This small book literally takes a look at one of the less-heralded popular-music scenes in urban Texas during the 1960’s. “Fort Worth’s Rock and Roll Roots” is, like most of the attractively packaged and always informative local-history books issued by Arcadia Publishing, a pictorial history with background text wehich results in some pretty interesting and instructive perusing.

“Fort Worth’s Rock and Roll Roots” is an examination of the rock scene which emerged in “Cowtown” in the mid-to-late 1960’s, in the wake of the British Invasion and the burgeoning youth culture it engendered. It attempts to look at this phenomenon primarily from two, by no means mutually exclusive perspectives - those of the musicians and the fans (many of whom would go on to become musicians). We also get to glimpse inside a few key venues and look at some fascinating ephemeral material culture as well.

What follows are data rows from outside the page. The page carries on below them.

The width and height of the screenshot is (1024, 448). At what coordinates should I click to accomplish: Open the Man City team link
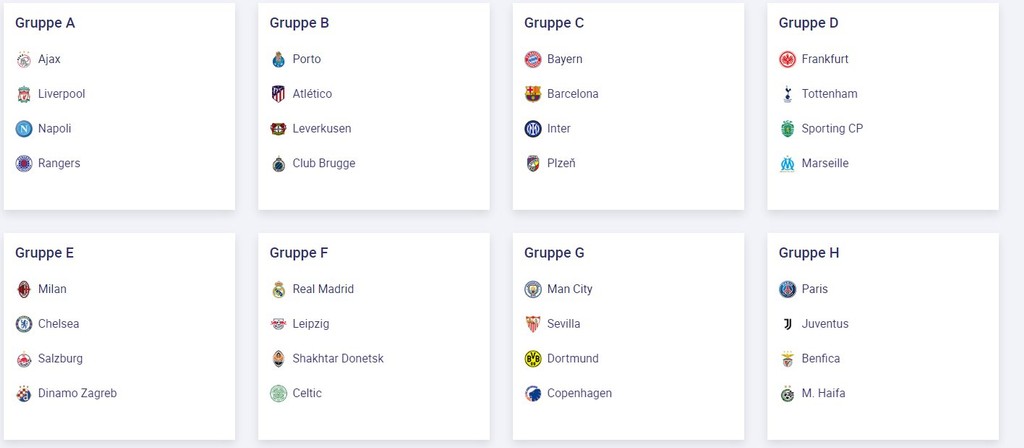[x=558, y=289]
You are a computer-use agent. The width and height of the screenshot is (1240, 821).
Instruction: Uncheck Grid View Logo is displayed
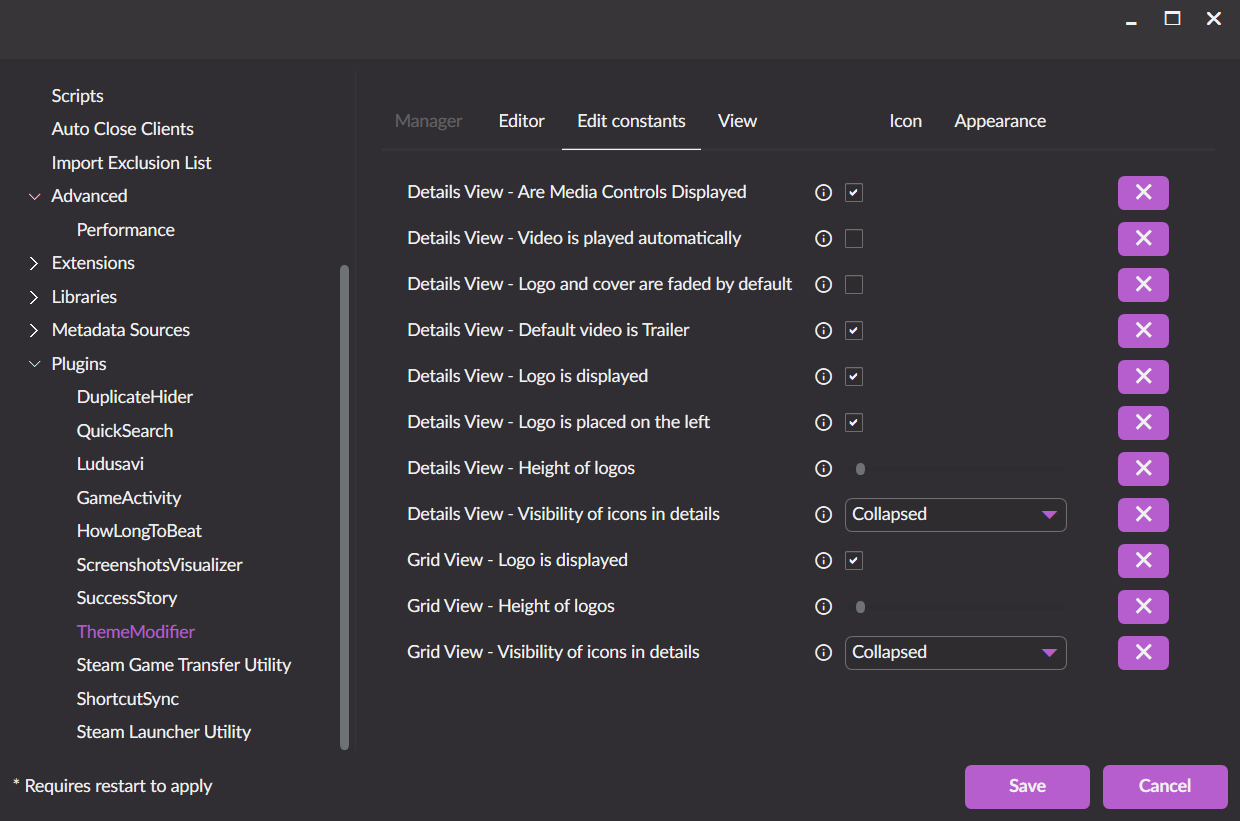(x=854, y=561)
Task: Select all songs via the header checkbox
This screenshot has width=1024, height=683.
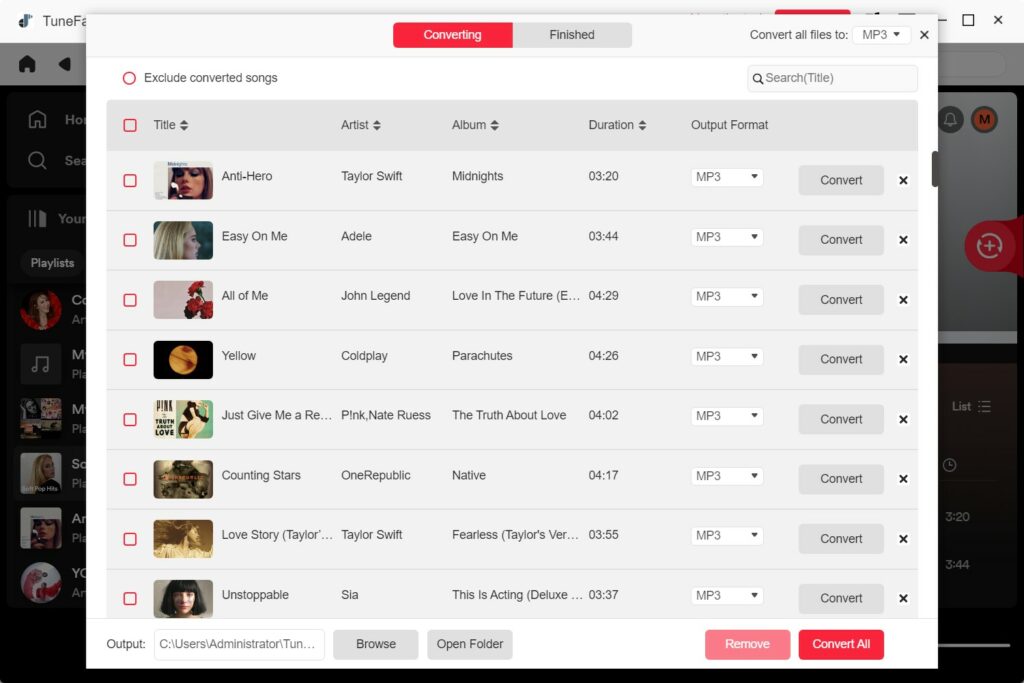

I find the title of the book to be a little ambiguous. Surely, the emergence of bands such as ThElite, the Novas (not to be confused with the Minneapolis band of the same era who recorded the cult classic “The Crusher”, or with the Oregon band of the same name and timeframe), the Excels, the Barons (whose guitarist, John Nitzinger, would become one of the more prominent alumni of the Fort Worth scene, with major-label solo albums in the 1970’s, plus recordings with Carl Palmer and Alice Cooper), Larry and the Blue Notes, to name a few of the best-known local combos, was a flowering of the Fort Worth scene, rather than the “roots” of it. The true roots of rock’n’roll in Fort Worth - as the book freely acknowledges - included Western Swing pioneers such as Milton Brown and his Musical Brownies, local blues and country bands, r&b singer-guitarist Ray Sharpe (still active over a half-century after his national hit “Linda Lu”) and the briefly-famous Bruce Channel, whose “Hey Baby”, with harmonica player Delbert McClinton, was an acknowledged influence on the Beatles. Oddly, the roots chapter - which is quite nicely done - comes at the end of the book, not in the chronologically-expected beginning.

This quibble aside, the book is a fascinating glimpse at an enthusiastically youthful music scene which in some ways was very typical of similar scenes throughout America in the fast-moving pre-psychedelic mid-1960’s. The names and details would, of course, be different from place to place, but the attitudes, the hair, the clothes, the school hops and a-go-gos (we’d just call them “teen dances” in my northern hometown), the t.v. dance parties, and the great bulk of other elements chronicled here were much the same in many small towns and cities alike. It was an era when bands could experiment with original material and personal styles in public, when local bands were embraced by local media, when fan clubs were not just for teen idols, when bands could play for all ages in different settings (even bars and nightclubs if they were careful), when touring was difficult, but putting together sound and light equipment was easy. So much of what is outlined here will be familiar in principle to those of us who were teenagers in the mid-60’s, yet so much of it represents a bygone era, it might well astound readers too young to remember this more informal time.

The photographs which dominate the book tell the story at least as well as words could. Many of the pictures were supplied by the band members themselves. Many musicians and other participants likewise share reminiscences, though I can’t but think there’s a full-length textual book waiting to be written, more stories to be recounted. One hopes that will come eventually. Indeed, now that so many figures from rock’n’roll’s past have been writing autobiographies, the historical as well as anecdotal documentation of local scenes in many more cities would seem to be the next fertile ground for music-book publishers to begin covering.

I hope Arcadia will continue to make available local-scene pictorial histories similar to this one. While the primary audience for this offering will no doubt be nostalgic 60’s rockers living in Fort Worth, I’m entirely convinced that both historians and fans from anywhere will find much to identify with and enjoy in this book.